In today’s world, responsible biocitizenship has become a new way of belonging in society. Individuals are expected to make “responsible” medical choices, including the decision to be screened for genetic disease. Paradoxically, we have even come to see ourselves as having the right to be responsible vis-à-vis the proactive mitigation of genetic risk. At the same time, the concept of genetic disease has become a new and powerful way of defining the boundaries between human groups. Tay-Sachs, an autosomal recessive disorder, is a case in point—with origins in the period of Eastern European Jewish immigration to the United States and United Kingdom that spanned the late nineteenth and early twentieth centuries, it has a long and fraught history as a marker of Jewish racial difference. 

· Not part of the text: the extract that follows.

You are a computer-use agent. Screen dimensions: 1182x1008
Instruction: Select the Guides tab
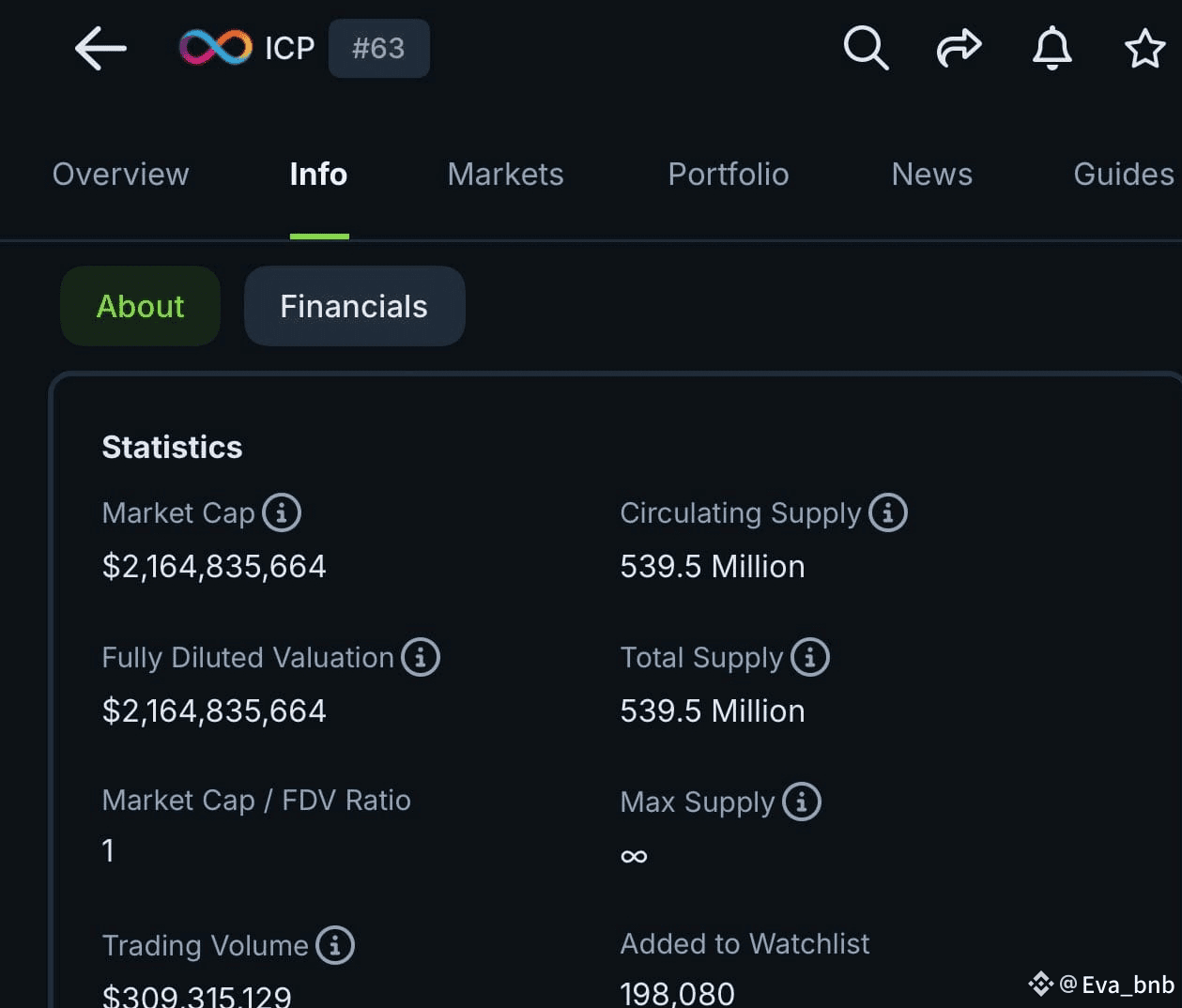pyautogui.click(x=1124, y=174)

In Testing Fate, Shelley Z. Reuter asks: Can the biocitizen, especially one historically defined as a racialized and pathologized Other, be said to be exercising authentic, free choice in deciding whether to undertake genetic screening? Drawing on a range of historical and contemporary examples—doctors’ medical reports of Tay-Sachs since the first case was documented in 1881, the medical field’s construction of Tay-Sachs as a disease of Jewish immigrants, YouTube videos of children with Tay-Sachs that frame the disease as tragic disability avoidable through a simple genetic test, and medical malpractice suits since the test for the disease became available—Reuter shows that true agency in genetic decision-making can be exercised only from a place of cultural inclusion. Choice in this context is in fact a kind of unfreedom—a moral duty to act that is not really agency at all.